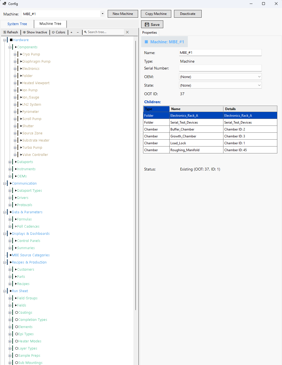This screenshot has height=365, width=282.
Task: Select the Coatings node in tree
Action: point(25,313)
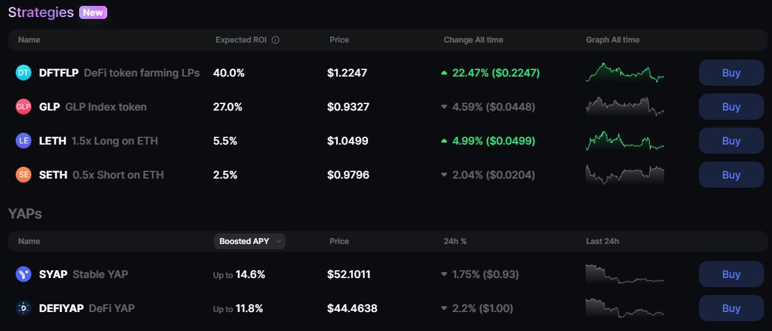Viewport: 772px width, 331px height.
Task: Buy the LETH 1.5x Long strategy
Action: coord(731,141)
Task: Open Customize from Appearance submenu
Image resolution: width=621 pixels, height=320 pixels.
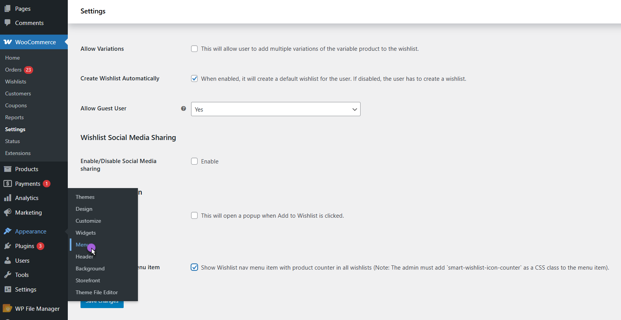Action: [88, 221]
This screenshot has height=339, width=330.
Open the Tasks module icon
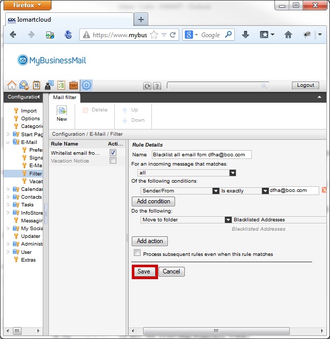click(x=61, y=86)
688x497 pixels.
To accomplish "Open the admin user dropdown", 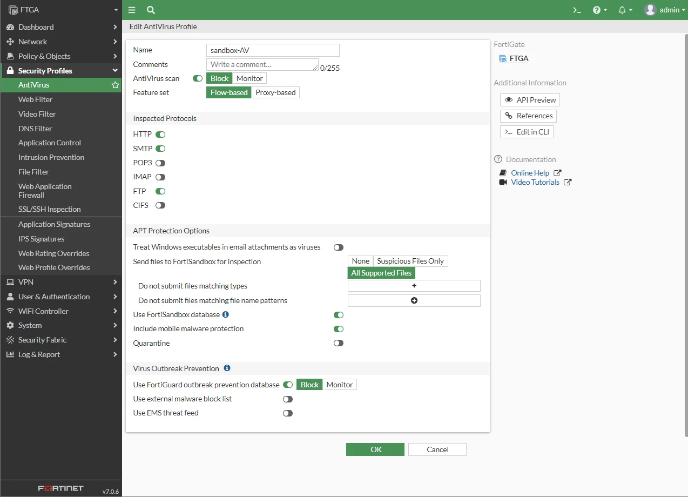I will coord(665,10).
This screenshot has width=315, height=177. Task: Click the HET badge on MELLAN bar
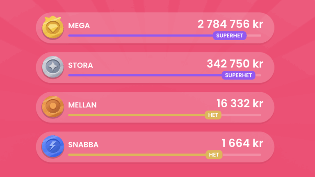(x=213, y=115)
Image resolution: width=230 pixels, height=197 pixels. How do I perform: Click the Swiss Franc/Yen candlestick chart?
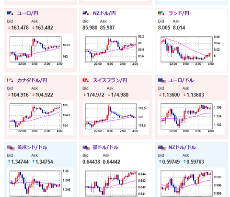[x=116, y=118]
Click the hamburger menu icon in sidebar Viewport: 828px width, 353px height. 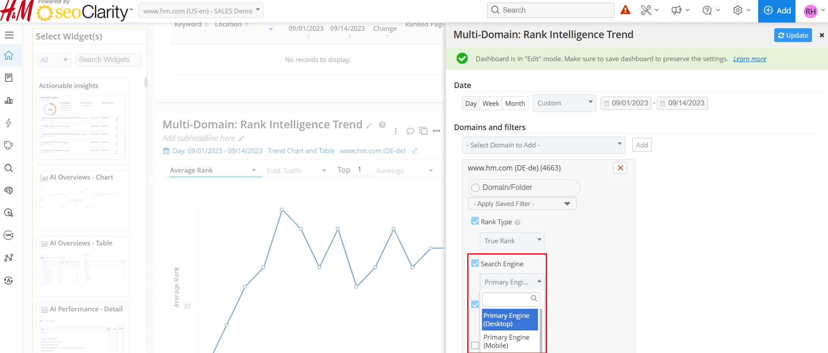9,35

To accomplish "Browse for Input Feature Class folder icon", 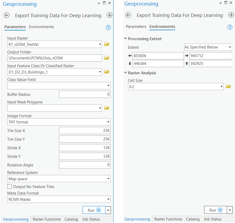I will pos(107,72).
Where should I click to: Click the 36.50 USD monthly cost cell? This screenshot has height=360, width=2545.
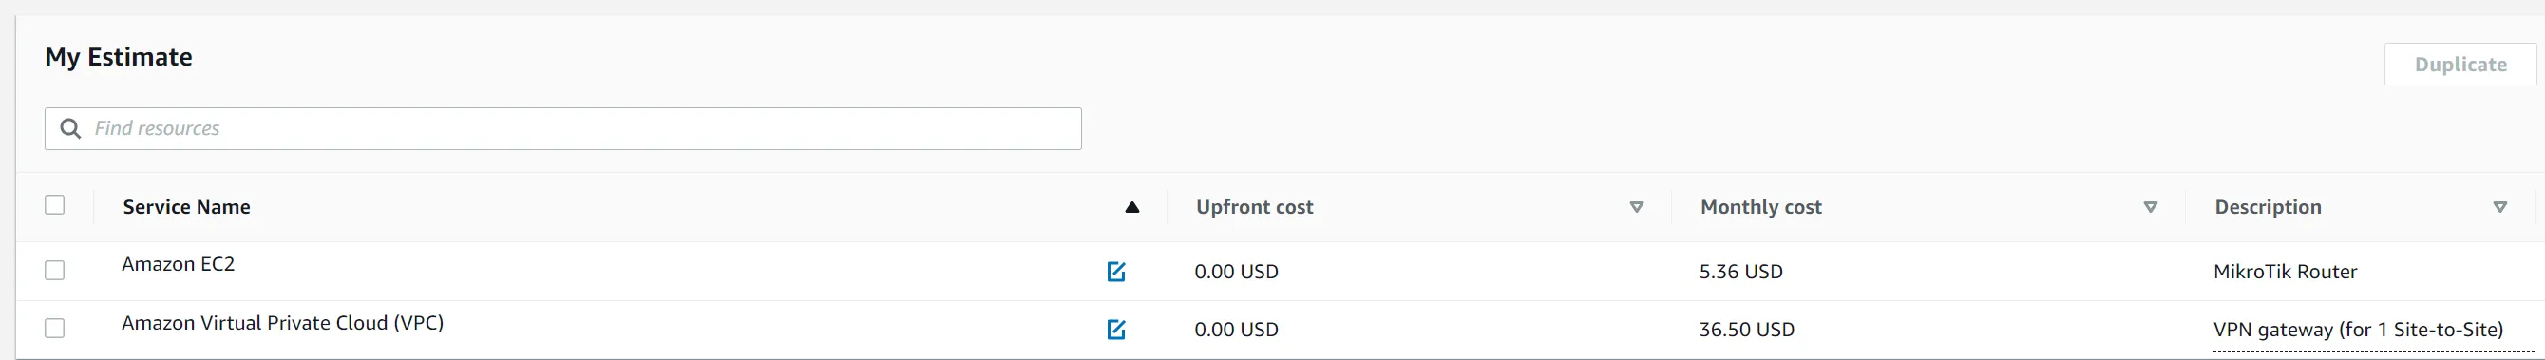(x=1747, y=329)
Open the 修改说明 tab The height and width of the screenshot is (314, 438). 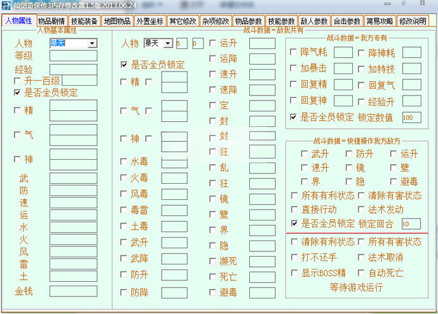point(413,21)
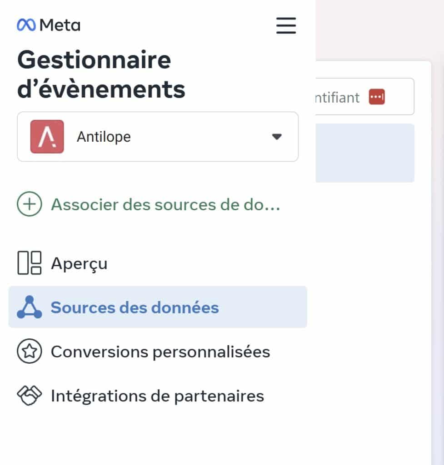Open the hamburger menu

(286, 25)
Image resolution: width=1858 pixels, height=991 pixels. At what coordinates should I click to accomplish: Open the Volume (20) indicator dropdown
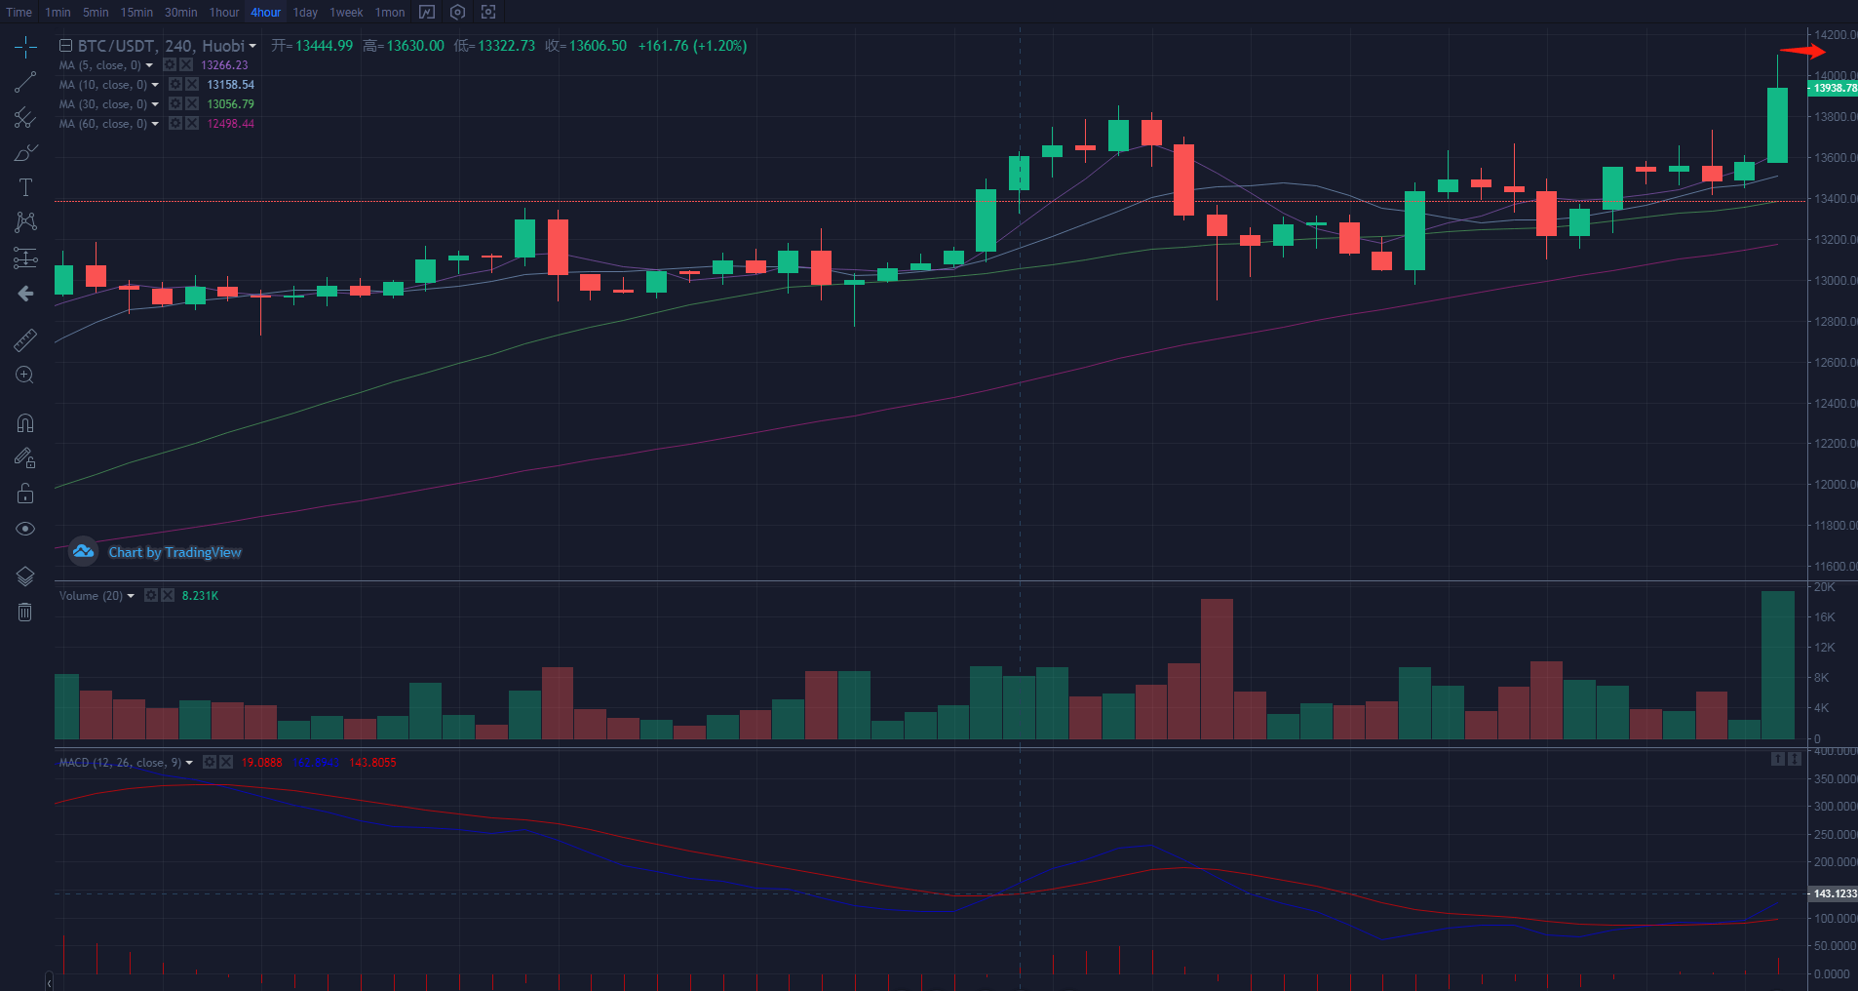point(131,596)
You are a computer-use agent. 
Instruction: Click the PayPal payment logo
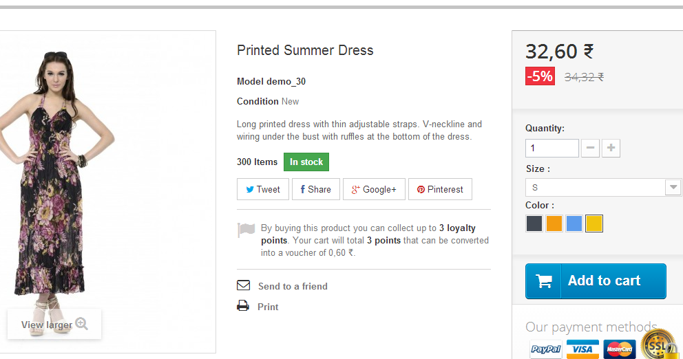point(546,349)
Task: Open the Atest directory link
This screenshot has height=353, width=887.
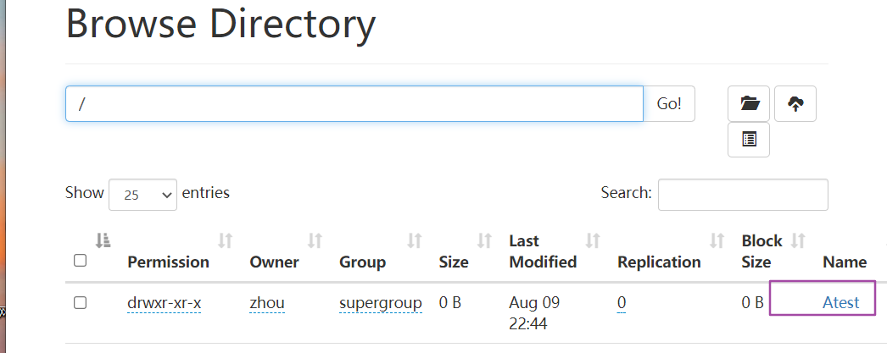Action: [840, 302]
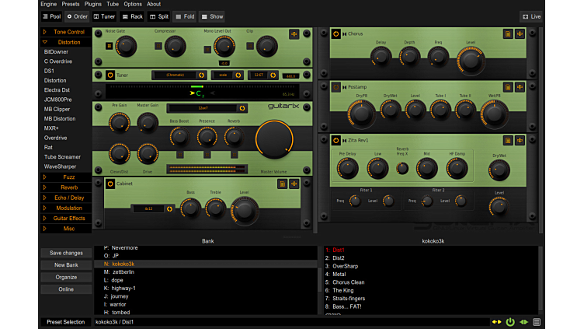Image resolution: width=584 pixels, height=329 pixels.
Task: Click the green power icon in status bar
Action: point(510,321)
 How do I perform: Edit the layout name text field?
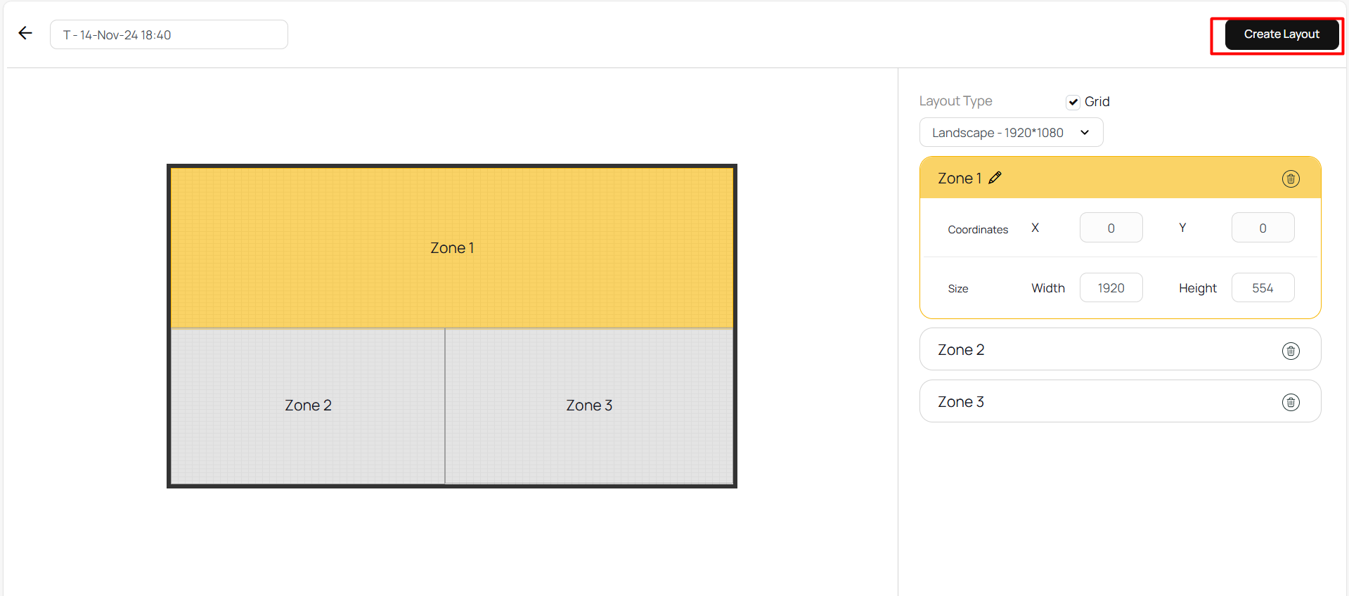click(x=169, y=35)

+ + + + +

### What the task requires
Convert the material above into a JSON list of strings, one string per line and with blank lines omitted, starting at the line that contains "Image resolution: width=1858" and ending at the end of the material. Leave the pictures out of the answer.

### Task output
[
  "Image resolution: width=1858 pixels, height=991 pixels. At what coordinates should I click to accomplish: Open the Volume (20) indicator dropdown",
  "point(131,596)",
  "You are a computer-use agent. ",
  "Instruction: Click the PayPal payment logo",
  "point(546,349)",
  "Task: Open the Atest directory link",
  "This screenshot has height=353, width=887.",
  "Action: [840, 302]",
  "Image resolution: width=584 pixels, height=329 pixels.",
  "Task: Click the green power icon in status bar",
  "Action: point(510,321)",
  " How do I perform: Edit the layout name text field?",
  "click(x=169, y=35)"
]